O acordo militar dará à Austrália a condição de construir seus primeiros submarinos de propulsão nuclear, por meio de transferência de tecnologia. E firma compartilhamento de tecnologia entre Austrália, Reino Unido e Estados Unidos nas áreas de inteligência artificial, cybersegurança e computação quântica. Mas foca no aumento da capacidade militar dos países, principalmente da Austrália. A China tem, entre submarinos e navios militares, entre 350 e 400. Os Estados Unidos tem 300, o Reino Unido 80. Se unindo e dando a tecnologia para a Austrália produzir os seus, passam a ter o maior poder naval-militar da região. A Austrália tinha uma política de “não-alinhamento automático” com os Estados Unidos, e o pacto encerra isso. Escolheram um lado. É claro que a China segue muito mais armada que a Austrália, mas a resposta que ela receberia a um eventual ataque mudou totalmente.
Para a Austrália, era um acordo irrecusável. A China, que costumava ser um dos seus principais parceiros comerciais na venda de minérios, respondeu com força às pressões de Canberra por uma investigação internacional sobre as origens do novo coronavírus. Quando Scott Morris enviou uma carta ao G20 solicitando apoio internacional na investigação, Pequim respondeu com aumento significativo nas tarifas de exportação. A cevada, carne, algodão, carvão e vinho foram os principais produtos que sofreram mudanças significativas nas tarifas. A China é o destino de 39% das exportações australianas, e essa mudança causou um óbvio descompasso em sua balança comercial. O pesquisador Mathias Alencastro escreveu para a Folha que o acordo “abre caminho para uma modernização tecnológica e posiciona a Austrália na linha da frente da oposição ao expansionismo chinês. Vale acrescentar que a transferência de tecnologia nuclear para submarinos proposta pelos americanos jamais poderia ser coberta pela França.”1
A China reagiu, claro. O porta-voz do governo disse que o AUKUS é a “mentalidade de Guerra Fria nascendo”, disse que vai causar problemas na paz da região e chamou os países de irresponsáveis. Mas não é bem “paz” que a região tem visto. Em 2020, um navio pesqueiro do Vietnã foi afundado pela guarda costeira chinesa. E um navio petroleiro da Malásia também foi interceptado na região, ambos no Mar da China Meridional. Apesar de parecerem ações pequenas, representam violações graves de tratados internacionais sobre o domínio daquelas águas, que também pertencem a Taiwan, Malásia, Vietnã, Filipinas e Indonésia, duas dessas atacadas pela China em seus próprios mares. Na prática, a nova capacidade naval-militar da Austrália dará ao país a capacidade de responder a um possível conflito de forma que os outros países da região não possuem.
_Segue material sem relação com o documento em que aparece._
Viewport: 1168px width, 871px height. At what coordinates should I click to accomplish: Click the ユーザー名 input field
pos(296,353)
A China não é o único país que enfrenta a AUKUS como um conflito diplomático. A França também se vê extremamente atacada. Em 2016 a Austrália comprou 12 submarinos da França, por um valor que representava anualmente 4% do PIB do país. Mathias Alencastro também escreveu que esse acordo “asseguraria milhares de empregos na Normandia, uma das regiões francesas mais atingidas pela desindustrialização, a competitividade internacional da tecnologia militar europeia no pós-brexit, e a projeção política da França na sua última fronteira global, o Indo-Pacífico, onde ainda controla a Nova Caledônia, a Ilha da Reunião e o arquipélago de Mayotte.”
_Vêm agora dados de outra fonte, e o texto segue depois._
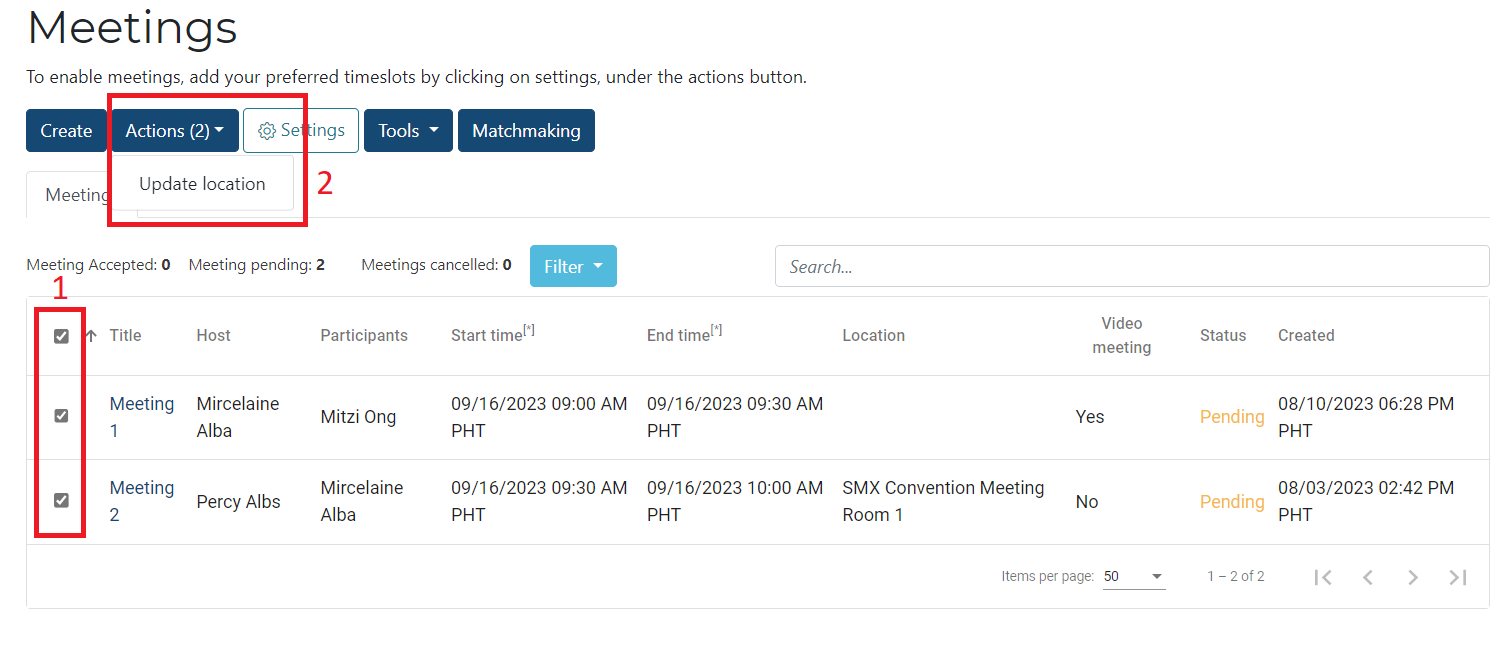Open the Tools dropdown
1510x648 pixels.
point(408,130)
Com o AUKUS, o acordo comercial foi rompido e a França ficou sabendo através da mídia, junto com o resto do mundo. O primeiro-ministro francês, Emmanuel Macron, já tinha dado entrevistas dizendo que não pretendia formar alianças militares com a União Europeia, que visava “alianças fora da Europa”, por isso o acordo com a Austrália era tão importante. Ainda que o desfalque no PIB seja importante, o maior problema é a quebra da parceria política, feita de modo pouco diplomático.
O Ministro de Relações Exteriores francês não teve vergonha de expor sua completa insatisfação para a mídia mundial. Acusou Biden de agir como Trump, disse que levou uma facada nas costas, e cancelaram eventos de Gala da Embaixada dos Estados Unidos em Paris (um deles foi da comemoração da Guerra da Independência dos Estados Unidos, o que chamou bastante atenção). Ele ainda chamou uma reunião com os embaixadores dos Estados Unidos e da Austrália com o primeiro-ministro Macron, que na política internacional é uma representação grave de insatisfação.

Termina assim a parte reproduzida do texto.